Cornelius chuckled, a warm, round sound. “I am a priest, it’s true. But there are truths much older than the Church. The truth, and what is acceptable today, are not so different, you know. Odin is God, Heaven is Asgard, Earth is Midgard. Thor has been recast as our Savior—by any name, he is the same. And your father . . .”
“You can’t really know who my father is.” I looked at each of them, daring them to meet my gaze. This was foolishness—if they really knew, they wouldn’t let me sit here with them, tell me all these things I already knew. Knew better than any of them. Except, I couldn’t quite bring myself to look at Miri. I still hadn’t figured out why she was there or how it could be she was allowed to know all these things.
I took a deep breath. “My father is—”
“Everyone knows who your father is, Desolation,” Knowles said from his seat next to me. “He is Lucifer, once known to all of us as Loki—Odin’s second son and my one-time friend.”
“We have been watching,” Father Cornelius said. “But Odin has not left us entirely without the means to fight back—when necessary.” He smiled at Miri, who returned his kind expression. What the hell? Cornelius walked around the table and closed the book, sliding it to the center of the table. “And then, of course, there is you.”

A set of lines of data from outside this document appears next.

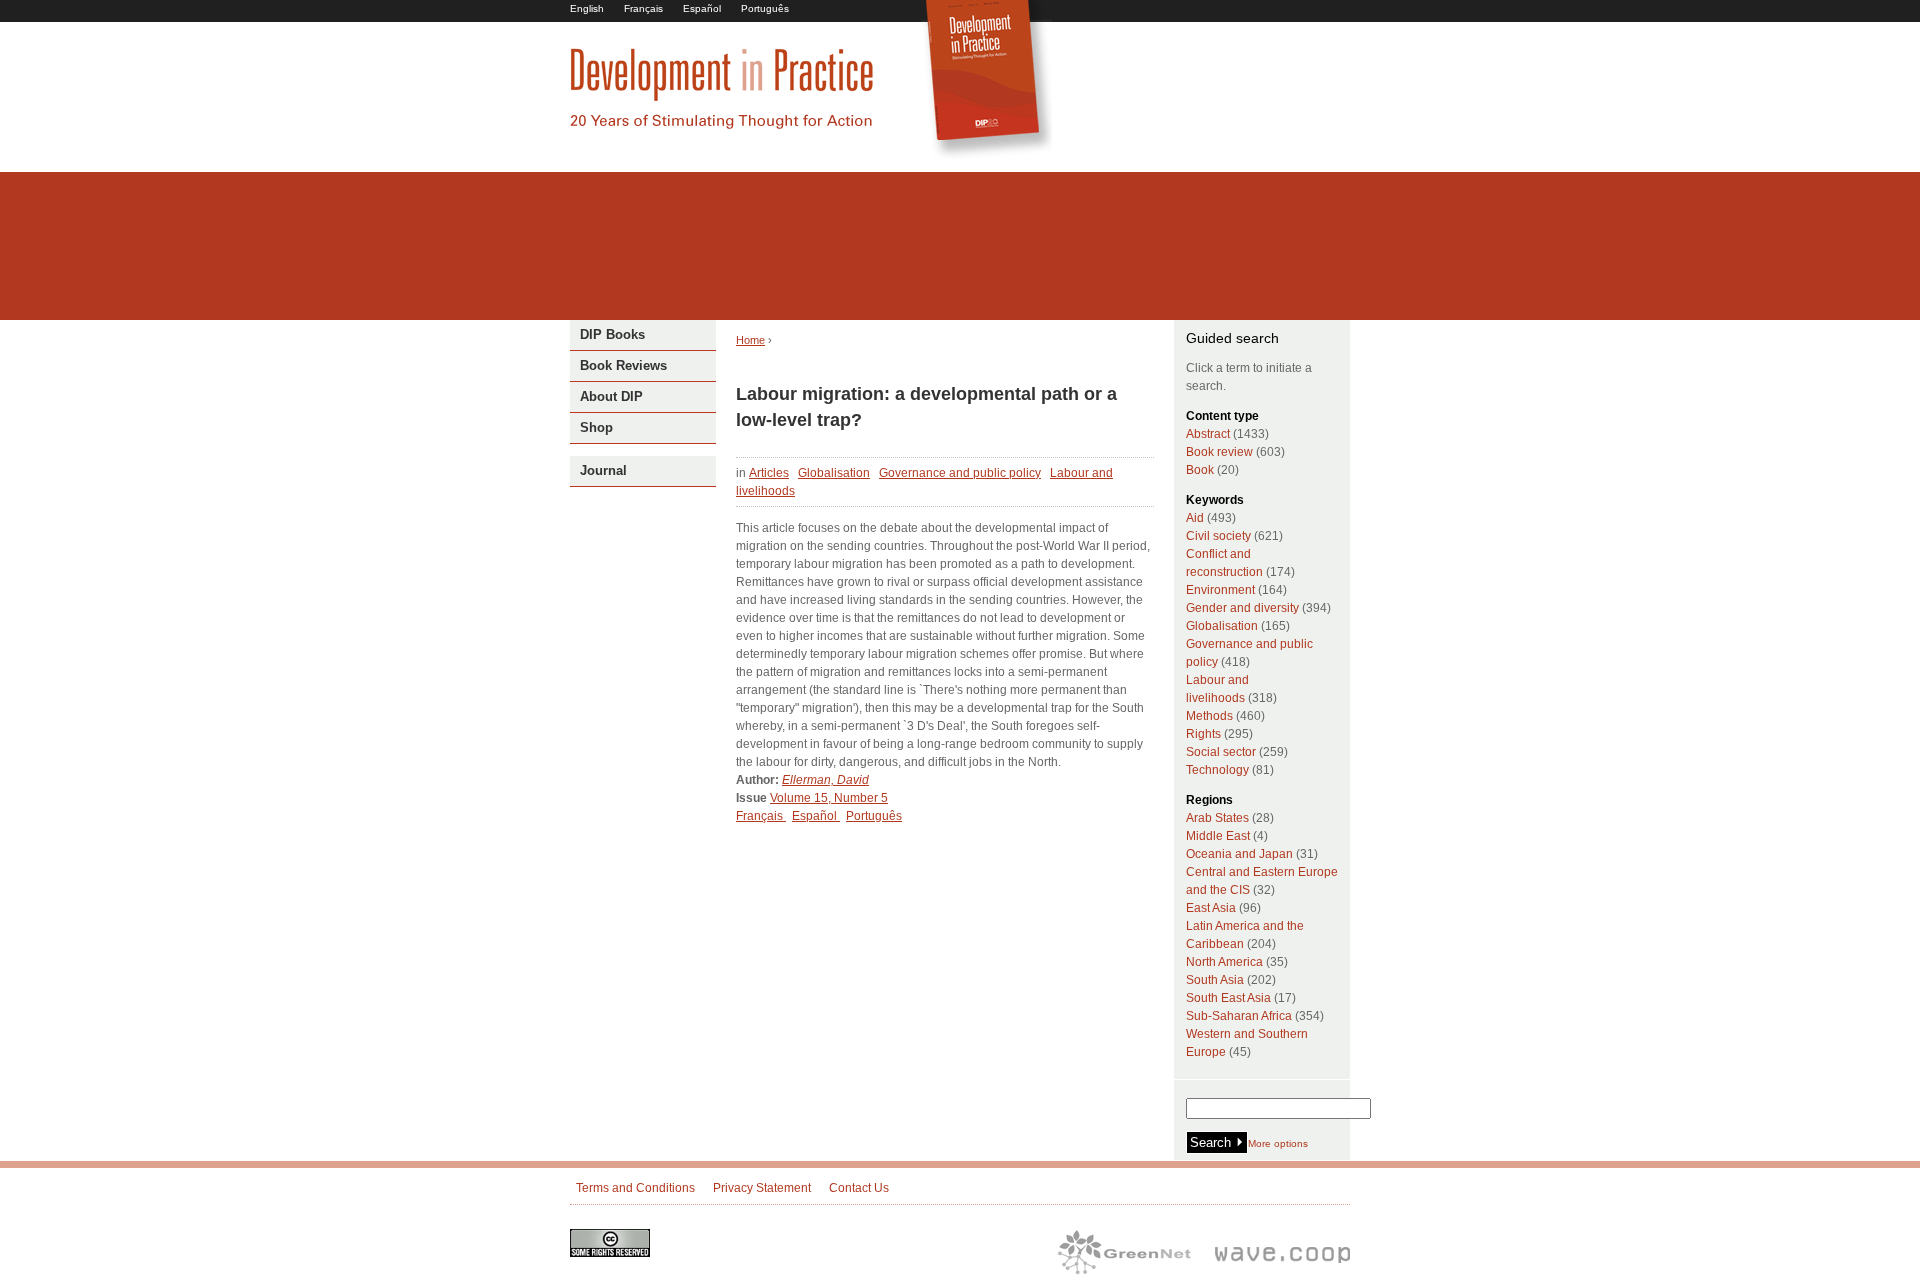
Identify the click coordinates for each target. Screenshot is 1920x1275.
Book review (1219, 452)
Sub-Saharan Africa (1239, 1016)
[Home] (722, 126)
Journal (603, 470)
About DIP (611, 396)
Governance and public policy (960, 473)
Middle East (1218, 836)
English (587, 8)
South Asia (1215, 980)
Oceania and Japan (1239, 854)
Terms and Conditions (635, 1188)
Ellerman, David (825, 780)
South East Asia (1228, 998)
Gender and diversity (1242, 608)
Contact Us (859, 1188)
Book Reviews (623, 365)
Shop (596, 427)
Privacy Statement (762, 1188)
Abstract (1208, 434)
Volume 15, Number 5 (829, 798)
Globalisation (834, 473)
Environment (1220, 590)
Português (765, 8)
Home (750, 340)
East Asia (1211, 908)
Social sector (1221, 752)
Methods (1209, 716)
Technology (1217, 770)
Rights (1203, 734)
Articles (769, 473)
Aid (1195, 518)
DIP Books (612, 334)
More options (1278, 1143)
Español (702, 8)
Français (643, 8)
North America (1224, 962)
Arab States (1217, 818)
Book (1200, 470)
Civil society (1218, 536)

“Me?” Michael tightened his grip on my arm when I stiffened. I twisted around so Michael could see my eyes.
I flicked my gaze to Miri, certain I’d find her confused, but instead she smiled at me. Smiled!
It was safer to look at Knowles. Tired lines surrounded his eyes. The skin on his face sagged with age or wear or worry or burdens—I didn’t know. But I knew he didn’t look a thing like any of the demons I knew.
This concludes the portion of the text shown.